§ **What you need to do**
Filter these entries, keeping only lines that hold the word "Ηλικία".

§ **Data section**
━━━━━━
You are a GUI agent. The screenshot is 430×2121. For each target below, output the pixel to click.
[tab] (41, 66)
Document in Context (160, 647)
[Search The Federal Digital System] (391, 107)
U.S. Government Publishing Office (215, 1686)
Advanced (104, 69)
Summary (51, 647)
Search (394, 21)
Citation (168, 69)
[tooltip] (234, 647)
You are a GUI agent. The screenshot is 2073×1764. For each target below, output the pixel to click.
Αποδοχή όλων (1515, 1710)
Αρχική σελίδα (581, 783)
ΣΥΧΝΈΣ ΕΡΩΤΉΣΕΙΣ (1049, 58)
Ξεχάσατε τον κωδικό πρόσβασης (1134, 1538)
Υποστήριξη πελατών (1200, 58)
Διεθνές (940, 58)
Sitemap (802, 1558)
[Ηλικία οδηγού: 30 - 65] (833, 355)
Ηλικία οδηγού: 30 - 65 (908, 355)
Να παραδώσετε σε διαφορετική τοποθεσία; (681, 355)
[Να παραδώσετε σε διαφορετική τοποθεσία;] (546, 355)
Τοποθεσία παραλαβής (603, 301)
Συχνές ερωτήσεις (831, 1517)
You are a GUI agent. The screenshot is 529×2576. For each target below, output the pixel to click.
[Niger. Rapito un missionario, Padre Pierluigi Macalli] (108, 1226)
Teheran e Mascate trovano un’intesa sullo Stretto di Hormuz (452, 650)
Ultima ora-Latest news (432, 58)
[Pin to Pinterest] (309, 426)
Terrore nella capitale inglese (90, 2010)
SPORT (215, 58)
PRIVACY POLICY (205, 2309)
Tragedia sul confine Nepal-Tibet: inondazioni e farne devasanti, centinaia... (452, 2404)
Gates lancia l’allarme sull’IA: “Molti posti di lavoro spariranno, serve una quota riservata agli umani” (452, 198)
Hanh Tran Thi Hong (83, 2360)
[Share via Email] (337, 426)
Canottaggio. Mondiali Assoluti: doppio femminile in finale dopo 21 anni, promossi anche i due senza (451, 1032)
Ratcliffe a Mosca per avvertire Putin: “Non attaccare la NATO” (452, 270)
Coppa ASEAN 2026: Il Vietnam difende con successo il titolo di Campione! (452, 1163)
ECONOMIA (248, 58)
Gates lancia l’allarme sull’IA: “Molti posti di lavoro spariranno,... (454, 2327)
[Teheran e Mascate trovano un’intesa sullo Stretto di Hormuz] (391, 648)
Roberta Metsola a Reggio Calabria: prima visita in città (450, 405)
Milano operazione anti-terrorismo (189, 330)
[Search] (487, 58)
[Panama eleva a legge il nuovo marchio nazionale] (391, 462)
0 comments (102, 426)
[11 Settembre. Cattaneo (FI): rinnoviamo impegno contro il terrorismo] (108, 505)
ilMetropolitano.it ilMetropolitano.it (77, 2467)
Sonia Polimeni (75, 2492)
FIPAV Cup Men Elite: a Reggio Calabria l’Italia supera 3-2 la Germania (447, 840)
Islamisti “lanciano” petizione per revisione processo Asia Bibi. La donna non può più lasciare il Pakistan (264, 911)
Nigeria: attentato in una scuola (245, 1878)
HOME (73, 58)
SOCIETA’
━━━━━━
§ **Task result**
[Ηλικία οδηγού: 30 - 65] (833, 355)
Ηλικία οδηγού: 30 - 65 (908, 355)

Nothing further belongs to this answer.